Toss with 500g just-cooked green beans, softened chopped garlic, olive oil and a good splash of the pasta water. Serve with loads of finely grated parmesan. Add fresh herbs and ricotta or a couple of poached eggs to make it a more substantial meal.
You can cook the beans and the pici together in the same pot if you are confident with your timings.
Puree 250g cooked beetroot and mix in 300g flour and two egg yolks. Knead until elastic. Cover in plastic wrap and rest for at least half an hour.
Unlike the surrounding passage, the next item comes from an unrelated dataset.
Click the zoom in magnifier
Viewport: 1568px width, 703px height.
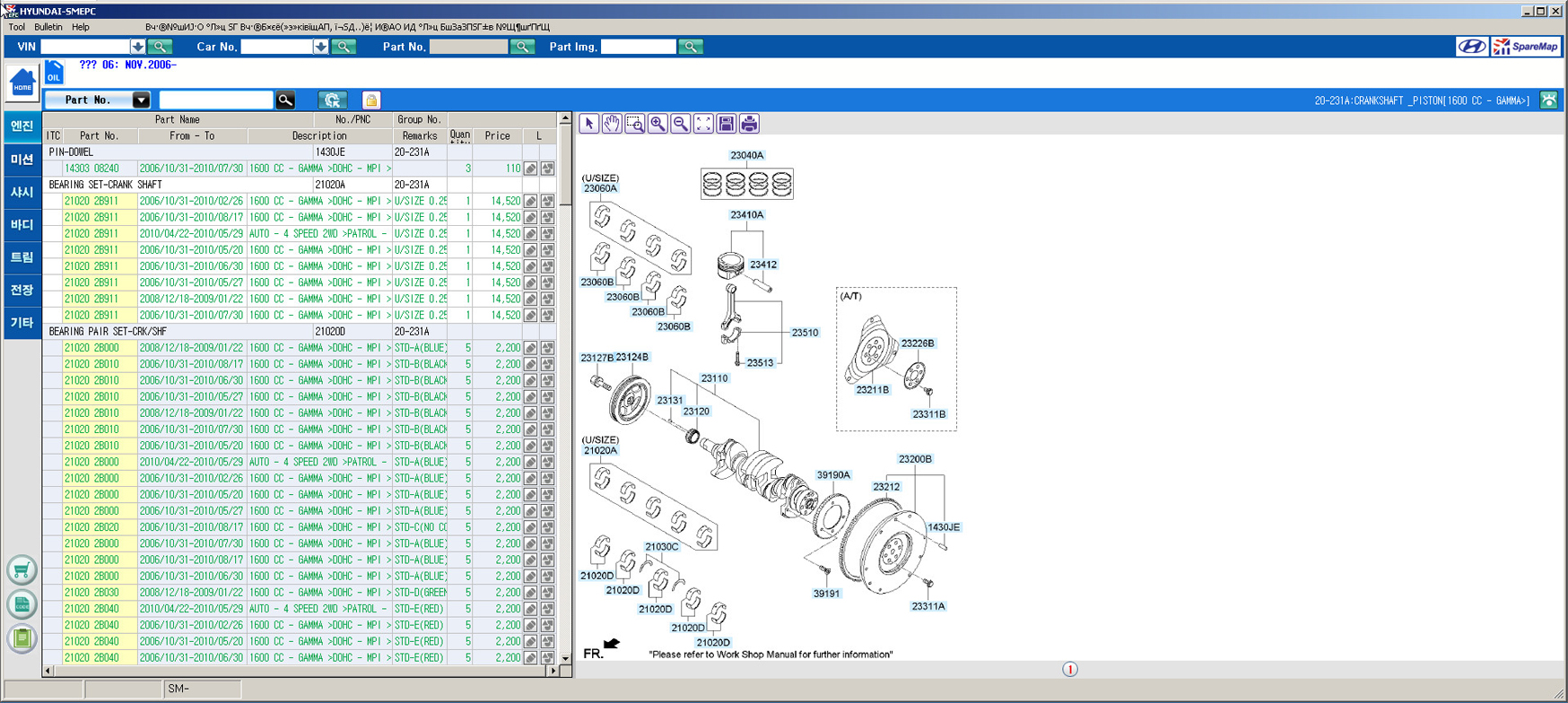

Divide the pasta into four balls and roll each piece into a long, thin sausage. Cut into 1cm slices and pinch each with your (floured) thumb to create an ear shape that has a ridge around the top sides but is thinner at the bottom where you’ve applied pressure. Place on a paper-lined oven tray.
Cook in lots of well-salted, boiling water, removing the orecchiette when they float. Serve the pasta strewn with toasted and crushed hazelnuts, crumbled feta or ashed goat’s cheese, lemon zest and thyme leaves.
ROAST PUMPKIN PAPPARDELLE
Season 300g roasted and mashed pumpkin with grated nutmeg and salt. Knead with 400g flour, adding more if the dough is moist and sticky. When the dough is clean to touch, wrap in plastic and rest in the fridge for 30 minutes.
Split into four balls, roll out thin and cut into strips. Cook in boiling salted water for a minute or two. Serve thinner strips tossed with lemon brown butter, sage, currants and toasted pine nuts. Serve thicker ribbons with a lamb ragu topped with grated smoked cheddar, or pecorino if you are a purist.